Why do we do it? Does it come back to that self sabotage thing? The fact that society shuns us for having fun and feeling happy. 

I don’t really know where im going with this today apart from I went to go on someones instagram that quite frankly makes me feel like shit and just as I was about too a little voice said to me ‘whats the point’ and stopped me. 

It just guided me to open up my Mac and talk about it. 

Self sabotage is a funny one isn’t it. 

Our ego is very much there to protect us, to stop us doing anything that might harm up, that might in flicked change and while the ego has a very important job in protecting us it can often do us more harm than good. 

The ego and your intuition is so hard to tell the difference between too because the ego feels so comfortable. Our ego is the thing that keeps us in the comfortable spaces, the usual spaces. The ego is the thing that will keep us stagnant and not going after our goals and our dreams.

Our ego is the thing that keeps us routed and is the thing that tells us to dream so big but it’s only there to keep us safe. 

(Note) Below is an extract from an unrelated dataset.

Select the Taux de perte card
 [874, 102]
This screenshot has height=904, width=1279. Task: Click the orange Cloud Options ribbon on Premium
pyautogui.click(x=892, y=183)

But real growth comes from uncertainty, real growth comes from uncomfortable positions, risks and often shit situations. 

We are all going through growth at the moment whether we see it as that or not and I for one have found I’ve had emotions and past situations brought to the surface to shine a light on for me to acknowledge and heal.

The relationship with myself and my body I’ve learnt has come down to a subconscious story of not feeling safe. My ego got comfortable with not feeling safe in my own skin, my go too is to lock myself away and to not get hungry. It’s like the loneliness and the lack of food numbed the feeling of not being safe. 

I’ve worked through that. Affirmations, tarot cards, journalling and meditation has got me daily reminding myself that I am safe, I am worthy and I am enough. 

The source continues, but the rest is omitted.